**STUDY TEXT**:
---

Last year, Joe Biden during his final speech defending his decision to end America’s longest war, point to an indisputable geopolitical reality for the United States said: “If we had been attacked on September 11, 2001, from Yemen instead of Afghanistan, would we have ever gone to war in Afghanistan—even though the Taliban controlled Afghanistan in 2001?”

According to Tanya Goudsouzian, a Canadian journalist who has covered Iraq and Afghanistan for over fifteen years and is a former Opinion editor of Al Jazeera English Online:

American assault on Al Qaeda leader Ayman Al-Zawahiri in July 2022 which had resulted in elimination of this terrorist has proved the capabilities of the Central Intelligence Agency (CIA) to conduct narrowly-tailored over-the-horizon counterterrorism missions against high-value targets without a permanent forward military presence. But instead of doing so, for more than two decades the United States sacrificed trillions of dollars and thousands of lives pursuing broad counterterrorism and state building missions that neighboring power with a greater stake in Afghanistan’s security regime should have been doing themselves. Today, the United States should keep passing the buck.

Since the US retreat, various regional powers have developed a cautious approach to Afghanistan to insulate themselves from security threats and avoid exacerbating the deteriorating humanitarian situation. Foreign direct investment in Afghanistan is negligible and, other than outside actors looking to exploit its rare earth metal composites, there is unlikely to be substantial interest in cultivating long-term projects. For all the talk of Chinese diplomats swooping into Kabul to add Afghanistan to its client network, Beijing has wisely refrained from what would be a misguided commercial adventure in a landlocked, undeveloped, and dangerous frontier state. Rather, Chinese engagement with the Taliban is, in the succinct determination of scholar Jennifer Brick Murtazashvili, “not a luxury, but a necessity”.

More specifically, Murtazashvili noted in her May 2022 testimony to the US-China Economic and Security Review Commission that Chinese officials fear a “potential spillover of Islamic extremism from Afghanistan into Western China and the Xinjiang Autonomous Region”, where over one million Uyghur Turkic Muslims are incarcerated in internment camps. Chinese diplomatic outreach to the Taliban, therefore, is largely based on Beijing’s interest in limiting the activities and influence of the separatist East Turkestan Islamic Movement along its western border with Afghanistan.

---

**RAW DATA**:
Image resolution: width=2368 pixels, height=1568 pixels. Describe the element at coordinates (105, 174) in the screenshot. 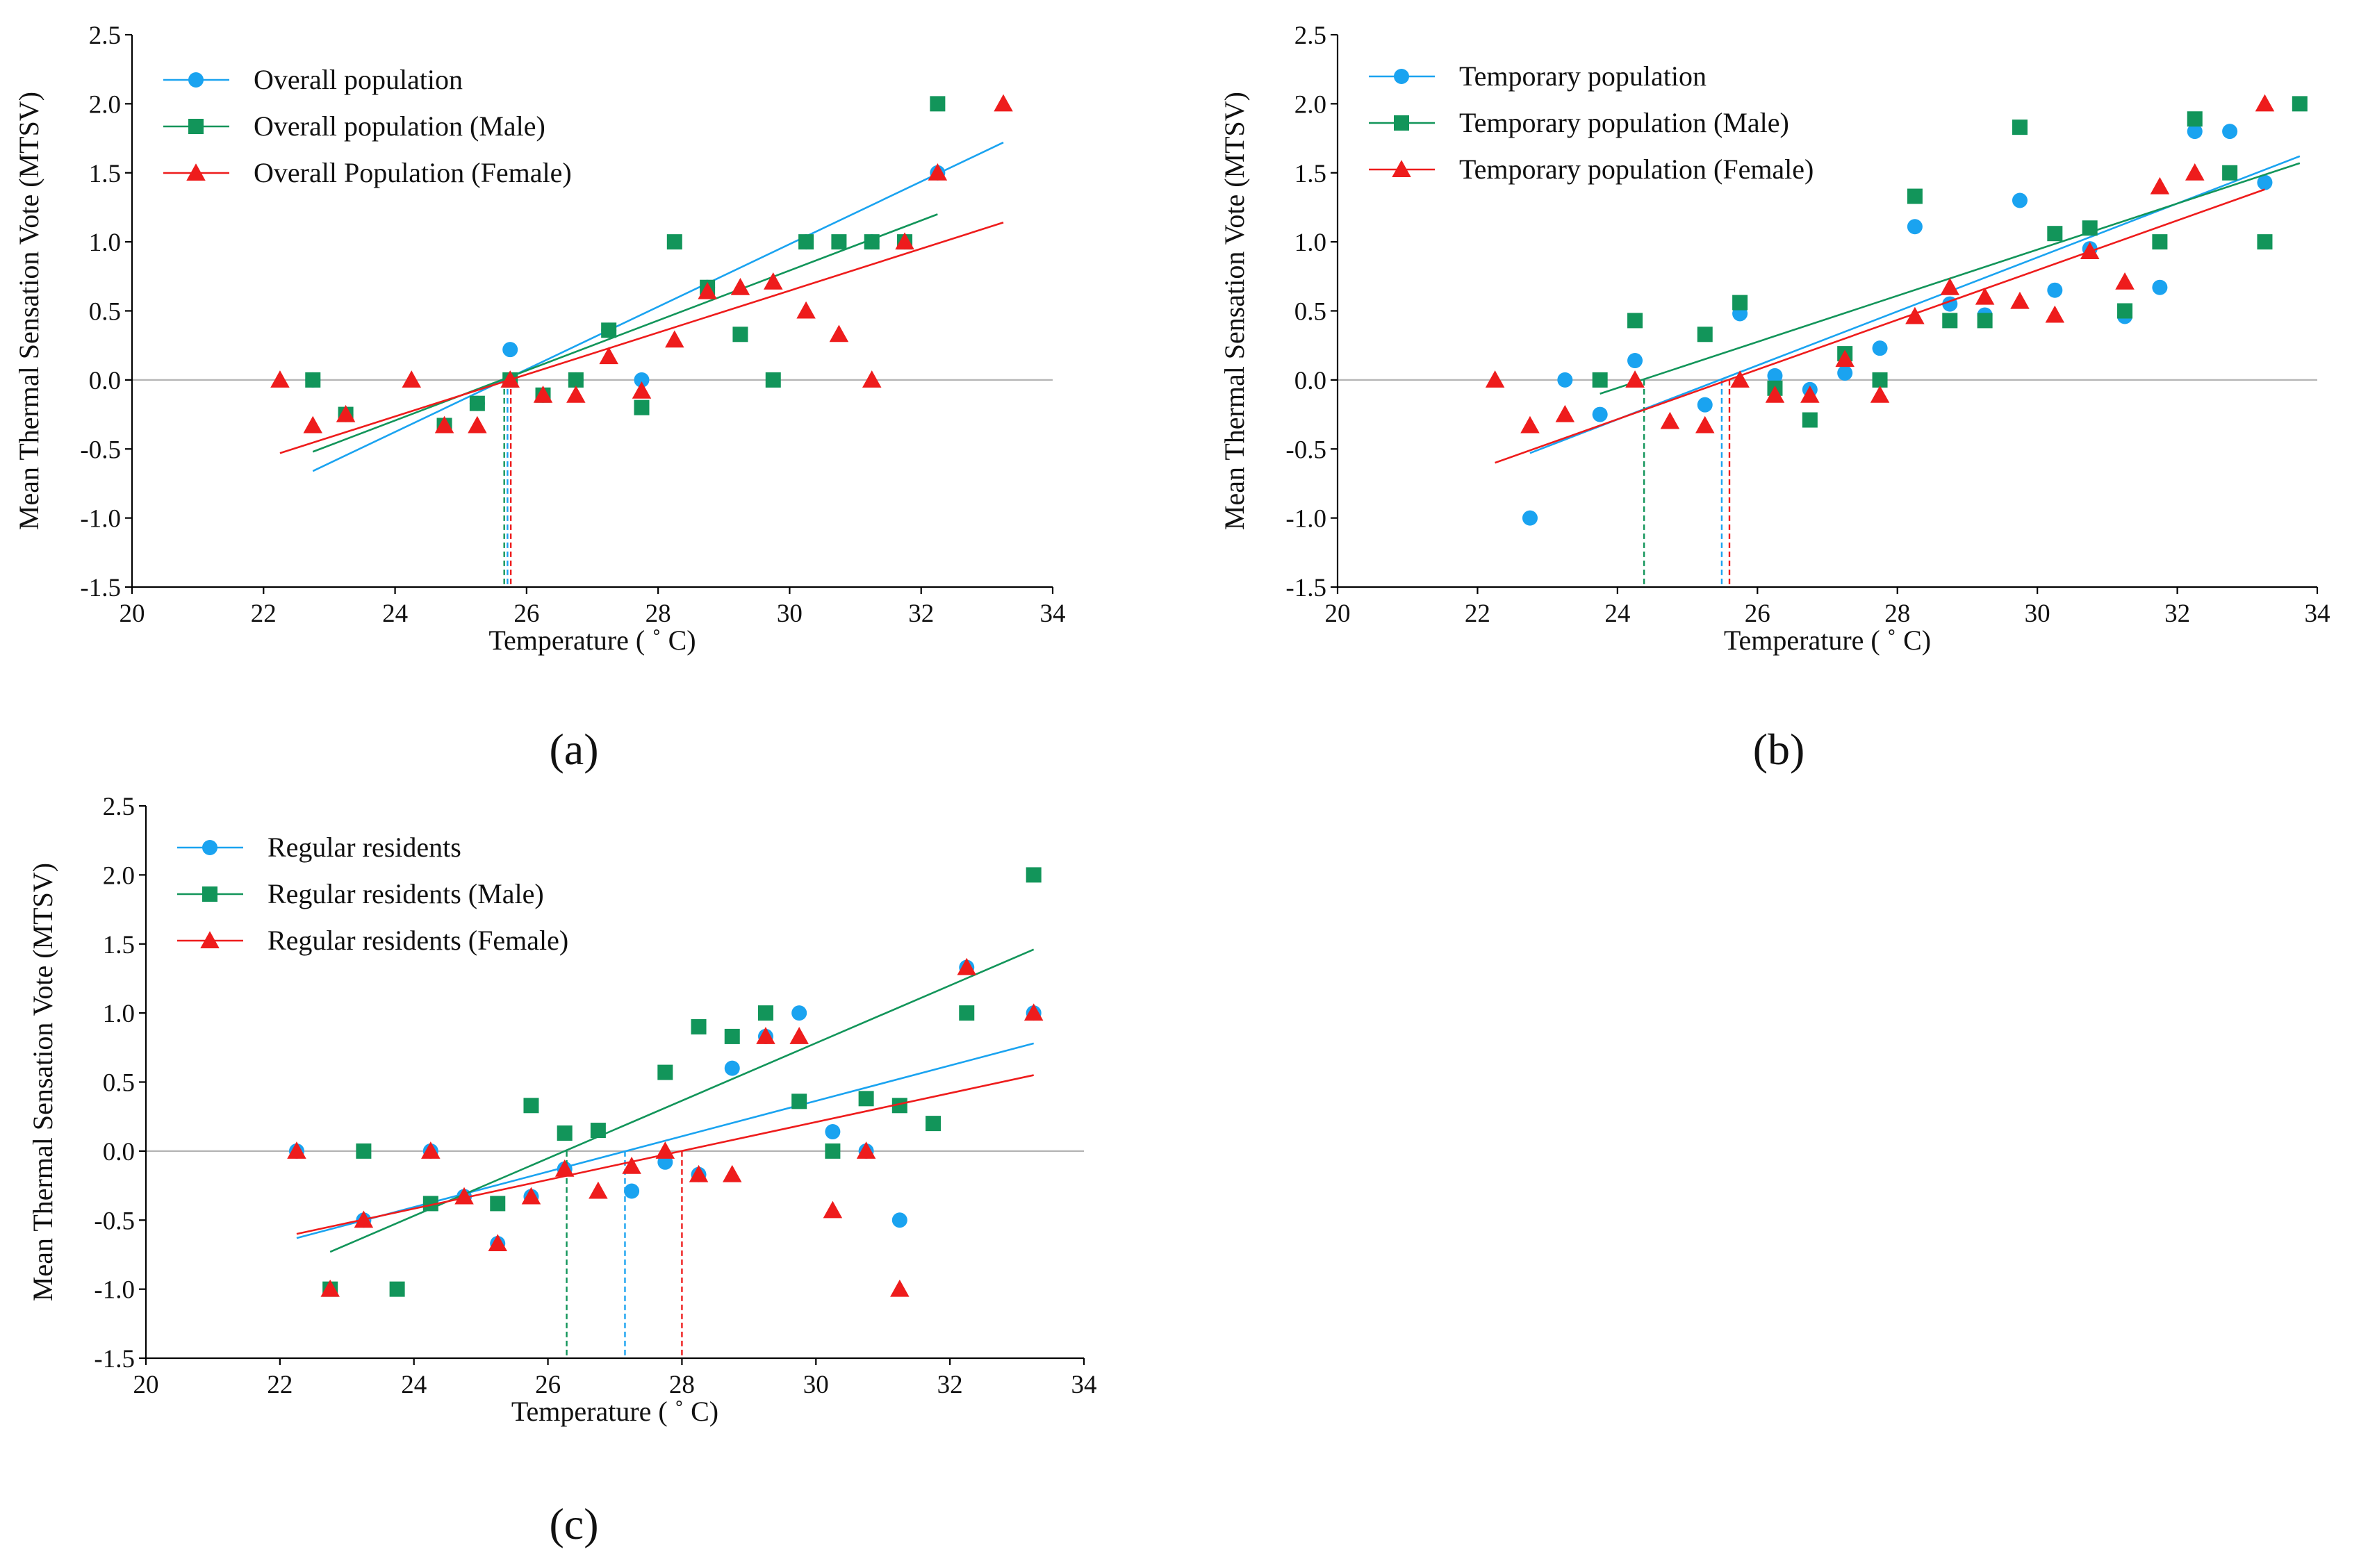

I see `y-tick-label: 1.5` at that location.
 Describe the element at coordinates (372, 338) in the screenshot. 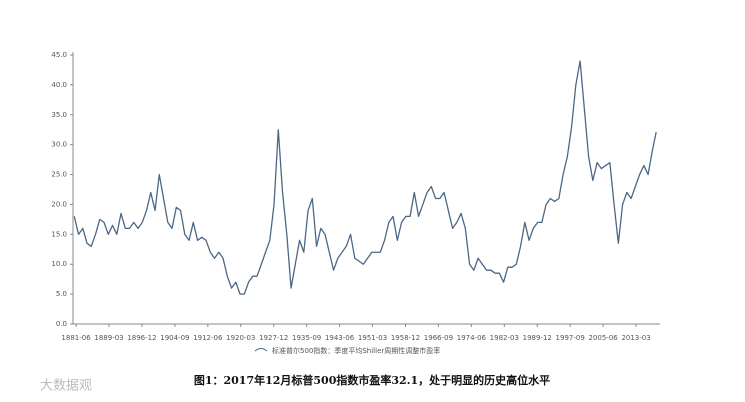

---

Can you reproduce, word for word, the part of the text on Afghanistan that begins at the words "According to Tanya" and stops after the words "passing the buck."?

According to Tanya Goudsouzian, a Canadian journalist who has covered Iraq and Afghanistan for over fifteen years and is a former Opinion editor of Al Jazeera English Online:

American assault on Al Qaeda leader Ayman Al-Zawahiri in July 2022 which had resulted in elimination of this terrorist has proved the capabilities of the Central Intelligence Agency (CIA) to conduct narrowly-tailored over-the-horizon counterterrorism missions against high-value targets without a permanent forward military presence. But instead of doing so, for more than two decades the United States sacrificed trillions of dollars and thousands of lives pursuing broad counterterrorism and state building missions that neighboring power with a greater stake in Afghanistan’s security regime should have been doing themselves. Today, the United States should keep passing the buck.